Horacio Miguel Sandoval Pérez (born September 27, 1971, in Mexico City) is a comic book artist, member of !Ka-Boom¡ Estudio.

== Career ==
His first professional assignment (1989–90) was as the artist of Los Pequeños Muppets (Muppet Babies), Los Picapiedra (The Flintstones), Los Pequeños Picapiedra (The Flintstone Kids) and Tom and Jerry.

He worked as the artist for Editorial Toukan's activity book based on Akira Toriyama's Dragon Ball franchise, Supercampeones (Captain Tsubasa) and project Bugs (1994–1996).

In 1995, he joins ¡Ka-Boom!

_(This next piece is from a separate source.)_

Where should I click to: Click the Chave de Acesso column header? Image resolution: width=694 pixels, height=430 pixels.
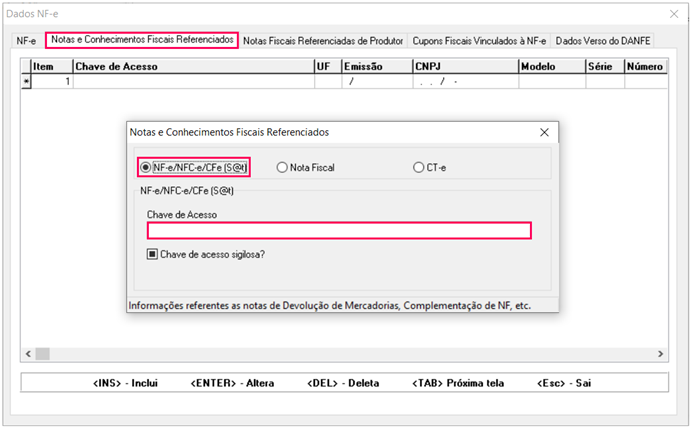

Estudio. Worked in ¡Ka-Boom! el Cómic #0 one-shot, as the artist for the Spectrum character (later known as Xpctrm and then XPTM), for the now defunct Editorial Antea.

Collaborated in the "Karmatrón y los Transformables" 2-minute animation short production with ¡Ka-Boom! Estudio and Ramm Productions (1997).

The only Mexican, after Sergio Aragonés, then Oscar González Loyo, to be an official Simpsons Comics artist for Bongo Comics.

Made the artwork for the Mexican Government Presidency comic propaganda, 2 de Julio, El Cambio en México ya Nadie lo Para (2002), and Acciones (2003), for President Vicente Fox' administration.

From July to October 2005, he worked in the monthly title Blue Demon Jr., El Legado, along with writer Susana Romero.

He's been designing and preparing forthcoming projects such as Xpctrm, and Tierra Cuatro (Earth Four).